Material for the task |
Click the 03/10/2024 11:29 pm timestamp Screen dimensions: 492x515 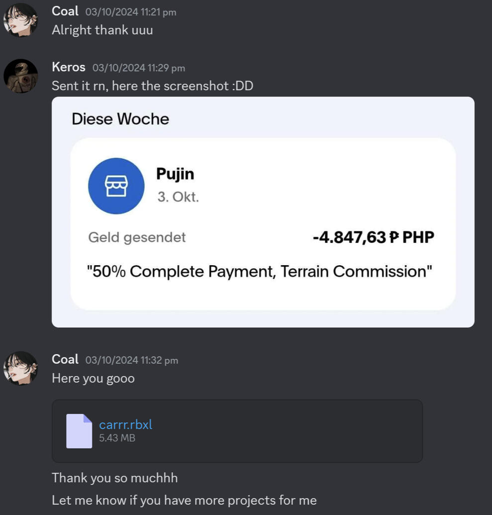pyautogui.click(x=139, y=68)
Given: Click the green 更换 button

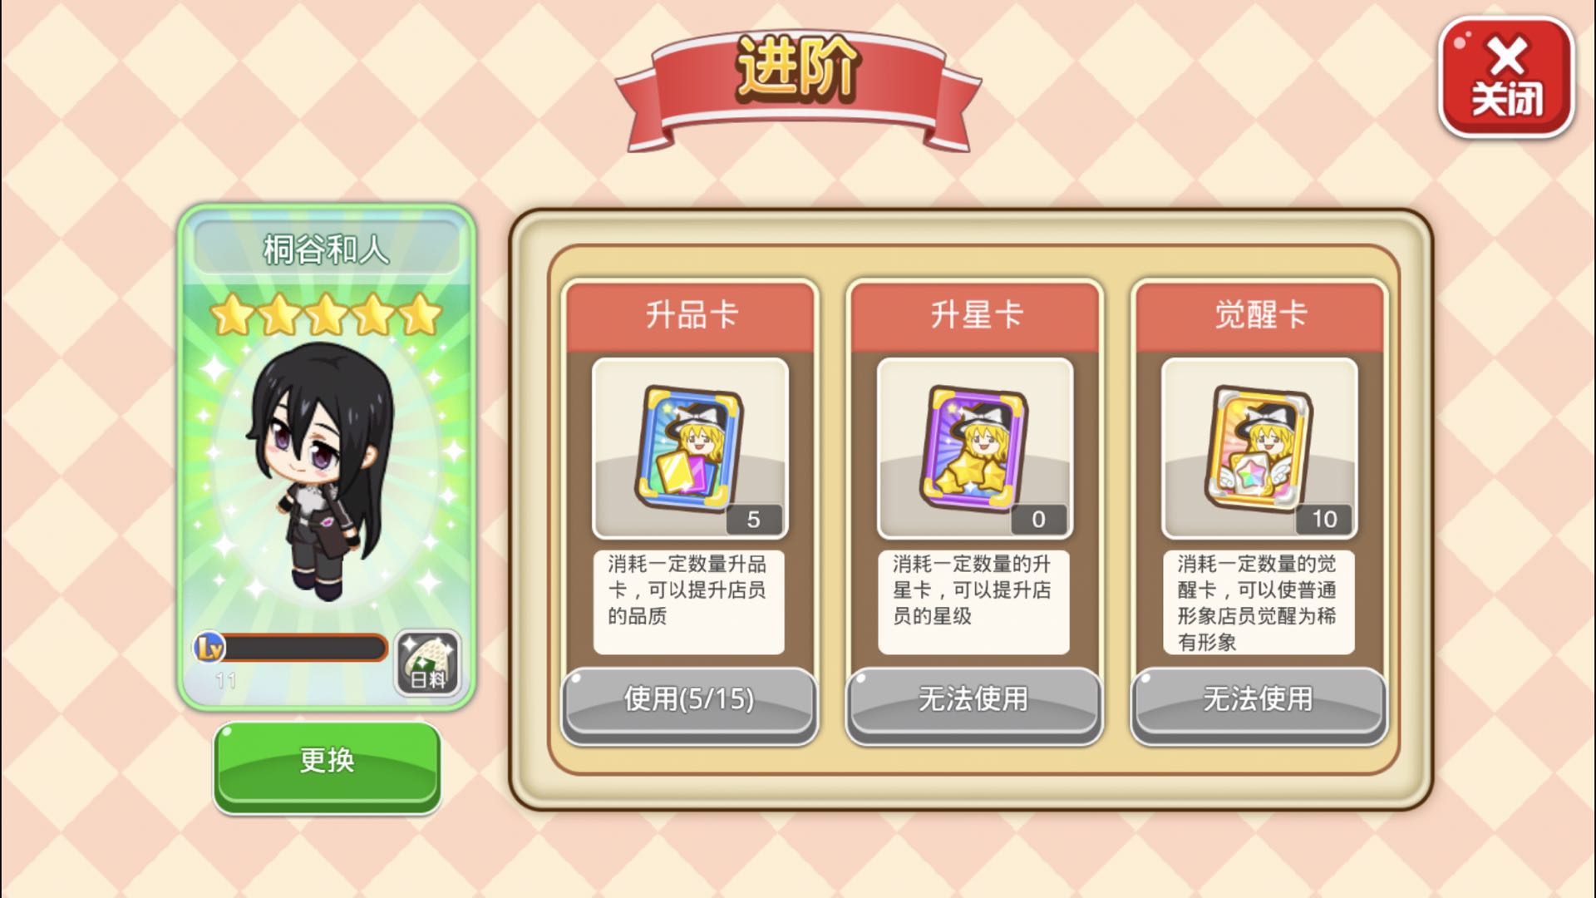Looking at the screenshot, I should tap(327, 765).
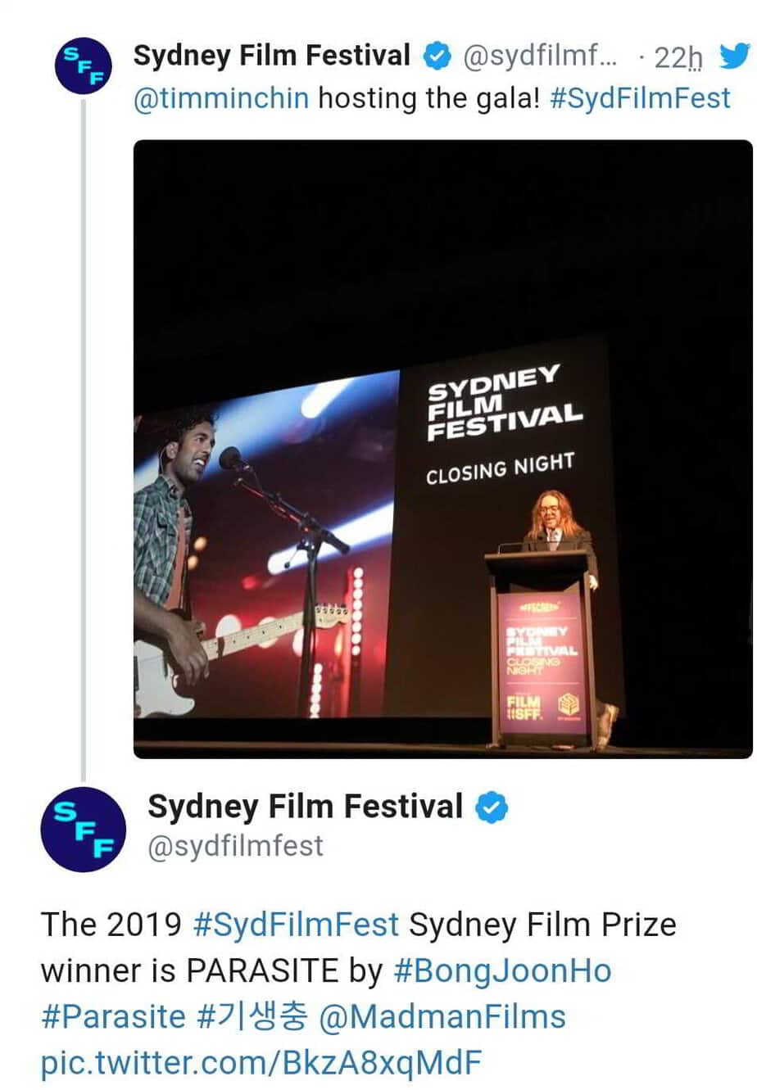
Task: Open the @sydfilmfest handle below the name
Action: [x=235, y=846]
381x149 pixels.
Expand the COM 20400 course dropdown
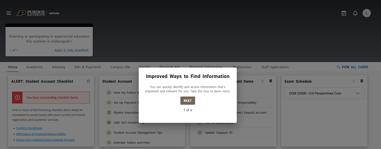click(x=357, y=93)
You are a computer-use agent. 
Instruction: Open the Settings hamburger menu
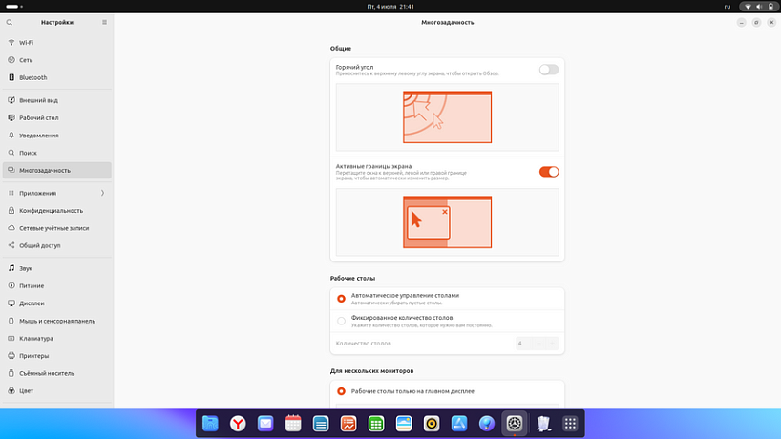coord(105,22)
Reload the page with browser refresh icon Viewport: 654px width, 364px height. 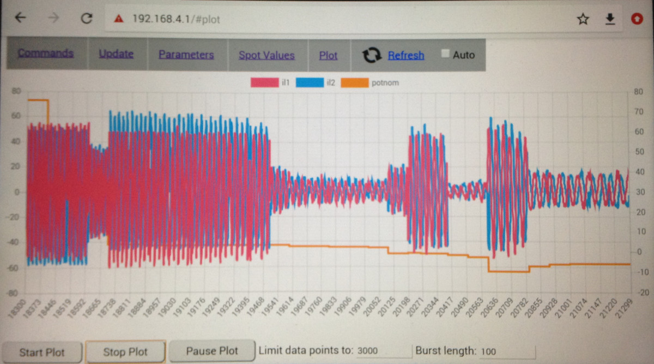[86, 19]

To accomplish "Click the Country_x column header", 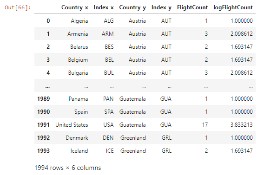I will 74,7.
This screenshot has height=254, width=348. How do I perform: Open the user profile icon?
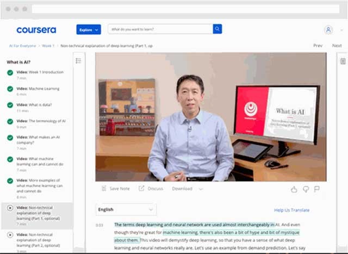click(328, 29)
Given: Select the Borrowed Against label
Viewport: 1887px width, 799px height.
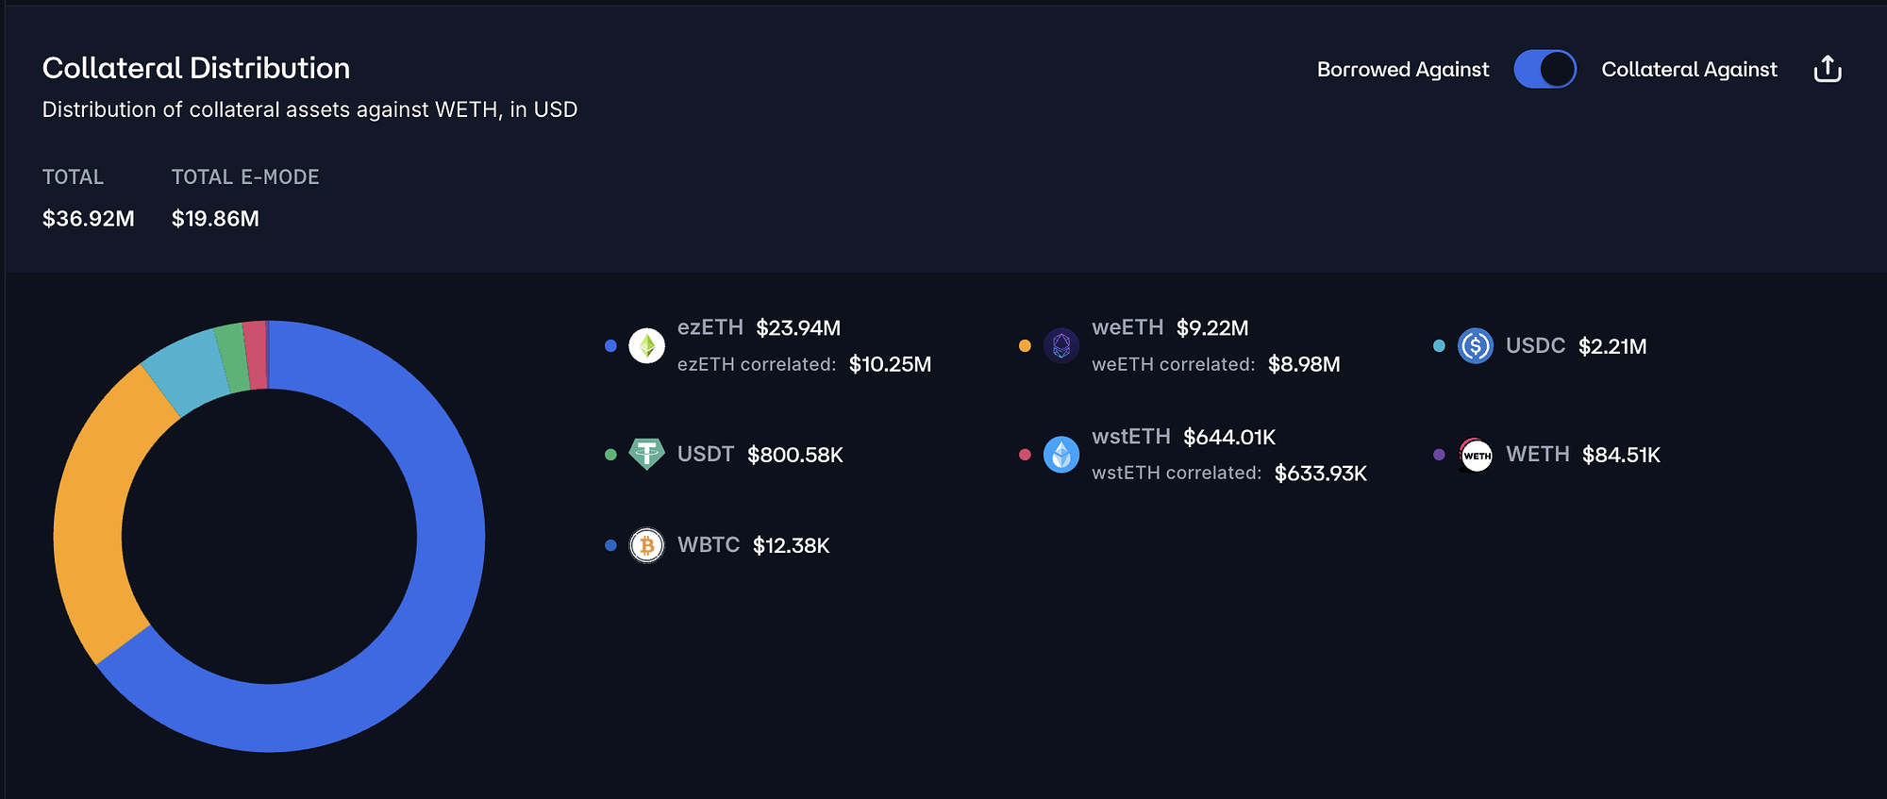Looking at the screenshot, I should tap(1402, 70).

Description of the task |
Skip the pictures and copy exactly the lines from the one containing "This screenshot has" through the end of the material, both ends included.

Written solution |
This screenshot has height=254, width=348. How do I perform: Open the user profile icon?
click(328, 29)
Given: Select the Borrowed Against label
Viewport: 1887px width, 799px height.
Looking at the screenshot, I should tap(1402, 70).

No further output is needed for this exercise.